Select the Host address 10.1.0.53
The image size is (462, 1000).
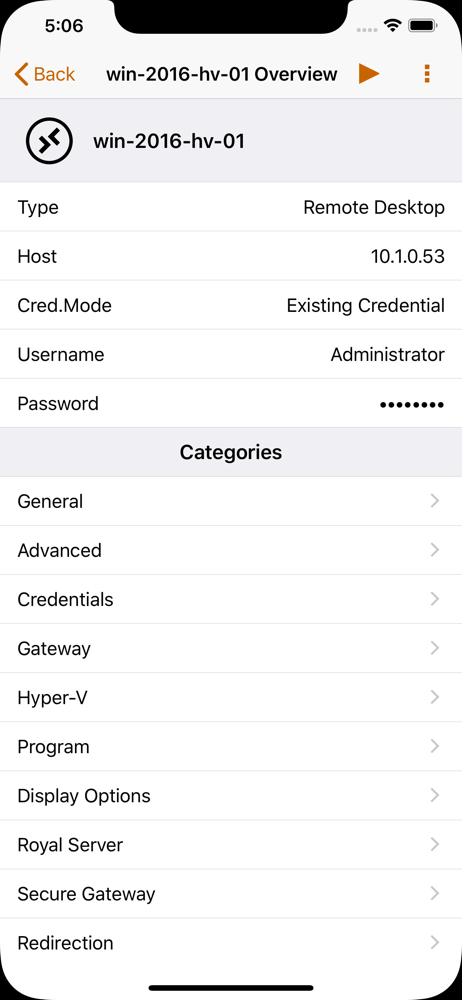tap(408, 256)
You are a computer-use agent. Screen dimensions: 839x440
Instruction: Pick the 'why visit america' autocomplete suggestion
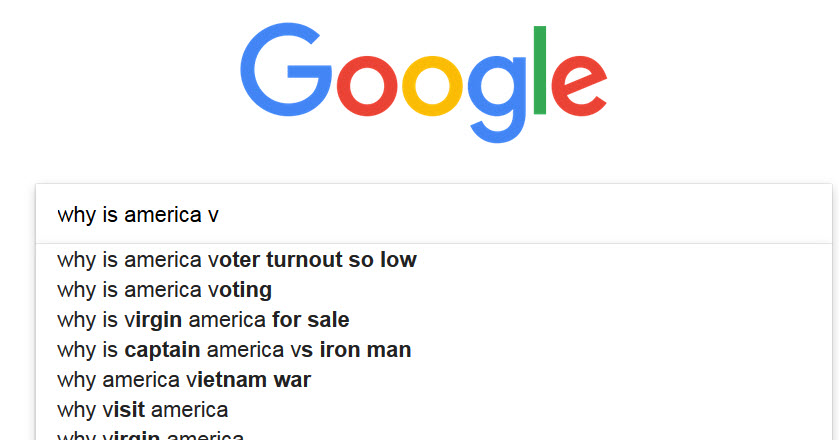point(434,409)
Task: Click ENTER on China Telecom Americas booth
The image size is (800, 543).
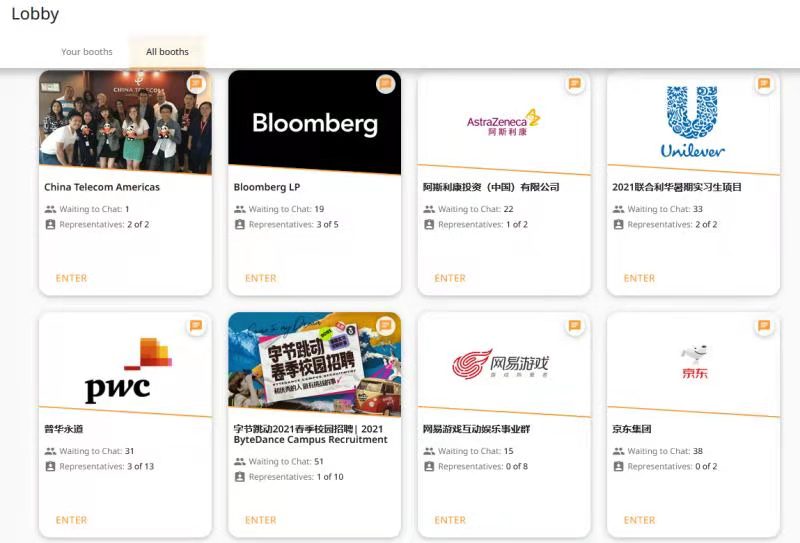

==

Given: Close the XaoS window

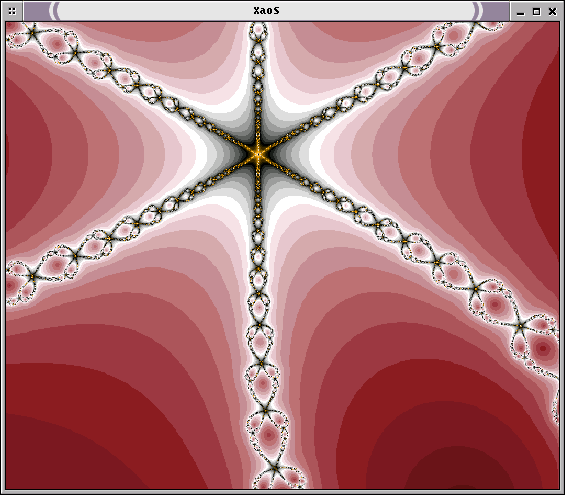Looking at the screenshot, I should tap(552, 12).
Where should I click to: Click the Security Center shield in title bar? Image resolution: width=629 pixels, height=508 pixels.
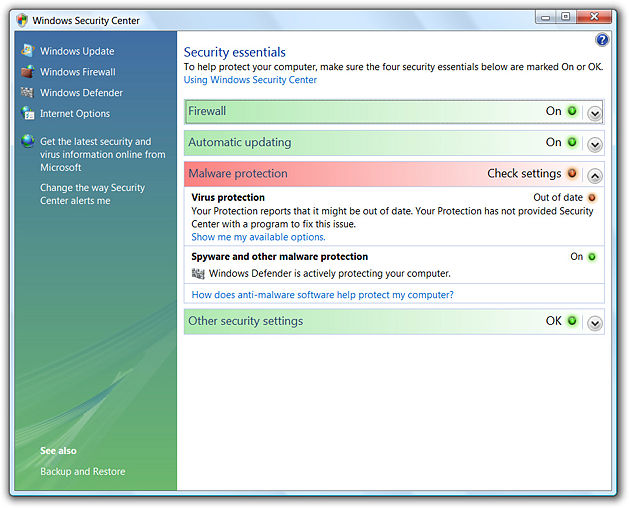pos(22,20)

Directions for this task | Find every line in the items above that contains the string "Click", matching case exactly, and copy each of those lines.

Answer to this problem |
Task: Click ENTER on China Telecom Americas booth
Where should I click to: Click the Security Center shield in title bar? Image resolution: width=629 pixels, height=508 pixels.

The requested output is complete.